MUSICA, CINEMA, SPORT

Charles Aznavour
I giorni prima
Il mio palcoscenico, la mia vita

“Sarebbe meglio riporre la penna, come già mi avevano consigliato per la voce? Ma, insomma, al punto in cui sono… che diavolo! Perciò, c’era una volta, due volte, tre volte, c’era tante volte un ragazzo che rispondeva al nome impronunciabile di Charles Aznavourian.”

Entrato ormai nel mito, Charles Aznavour, grande musicista e grande attore, ha stilato questa autobiografia per lasciare non tanto una traccia scritta della infinita serie dei suoi successi quanto perché la sua vita è in sé interessante e degna di essere narrata.
Il libro si apre con una pagina tragica: la grande, disperata fuga del popolo armeno per sopravvivere al massacro di cui era vittima innocente. Orde di Curdi e di gendarmi turchi inseguivano quell’umanità disperata attraverso il deserto per sterminarla, un viaggio dall’inferno di cui i suoi genitori non avrebbero mai amato parlare. Il padre, grazie a un passaporto georgiano, era riuscito a imbarcare la famiglia su di una nave italiana in partenza da Istanbul, in una sosta a Salonicco era nata sua sorella a cui era stato dato il nome di Aida, come omaggio all’Italia. Dopo un anno, arrivati in Francia, a lungo e tra mille difficoltà attendono il visto per imbarcarsi per gli Stati Uniti: quando infine è concesso la famiglia Aznavourian si è già ambientata a Parigi anche perché la madre è prossima a partorire (la nascita avverrà in un ospedale per indigenti) Charles, il suo secondogenito. L’arrivo del nonno abbiente e il tempo rendono la vita familiare più semplice e così ha anche inizio il rapporto con il mondo dello spettacolo. Da qui, inframmezzando sempre la pagina narrativa con versi o testi di canzoni, inizia il racconto di una vita (e quello indiretto della storia francese degli ultimi ottant’anni) di successi, con qualche sconfitta e qualche dolore come avviene sempre. E poi, gli incontri straordinari, i viaggi, le morti, gli amori, le passioni, la musica e il cinema…
Un’autobiografia per conoscere da vicino un grande artista e anche un pezzetto della nostra storia più recente piena di contraddizioni e tragedie dimenticate.

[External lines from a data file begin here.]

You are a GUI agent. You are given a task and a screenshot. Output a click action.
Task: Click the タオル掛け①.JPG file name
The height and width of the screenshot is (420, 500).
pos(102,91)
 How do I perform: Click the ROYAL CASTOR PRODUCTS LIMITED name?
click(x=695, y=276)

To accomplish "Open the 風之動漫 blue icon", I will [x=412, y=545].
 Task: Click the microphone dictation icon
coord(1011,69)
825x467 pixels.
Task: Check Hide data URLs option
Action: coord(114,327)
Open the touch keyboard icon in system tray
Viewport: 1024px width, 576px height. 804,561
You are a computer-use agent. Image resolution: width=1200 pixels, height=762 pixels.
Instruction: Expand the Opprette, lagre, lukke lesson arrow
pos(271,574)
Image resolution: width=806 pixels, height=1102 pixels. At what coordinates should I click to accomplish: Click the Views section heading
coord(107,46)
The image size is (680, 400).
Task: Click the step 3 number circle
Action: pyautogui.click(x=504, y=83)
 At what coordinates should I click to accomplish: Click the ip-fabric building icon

I giorni prima. Il mio palcoscenico, la mia vita di Charles Aznavour
Titolo originale: Le Temps des avants
Traduzione di Irene Annoni
340 pag., ill., Euro 17,00 – Edizioni Rizzoli (Varia)
ISBN: 88-17-00083-3

L’incipit

Prefazione

Raccontare la propria vita non è cosa facile: si rischia continuamente di apparire presuntuosi, di annoiare il lettore o persino di contrariare le persone di cui si cita il nome, o il cui nome si dimentica. Capita spesso di sentirsi chiedere: ci racconti la sua vita, i suoi fallimenti, i suoi successi e, soprattutto, le sue avventure amorose. E perché non il modo di comportarsi a letto? Personalmente, provo un certo pudore, anche se non ho paura delle parole. Un certo ritegno, un lato segreto, mi impedisce di rivelare facilmente i miei sentimenti, di mettermi troppo in vista, di usare parole come «trionfo» e altri superlativi che spesso si associano a una carriera riuscita.

© 2004 RCS Libri Edizioni


L’autore

Charles Aznavour è uno dei miti del nostro tempo, uno chansonnier che ha fatto sognare milioni di persone da tutto il mondo con i suoi concerti, ma non solo. È stato anche un attore di talento, scelto da registi come André Cayatte, Jean Cocteau, Truffaut e molti altri.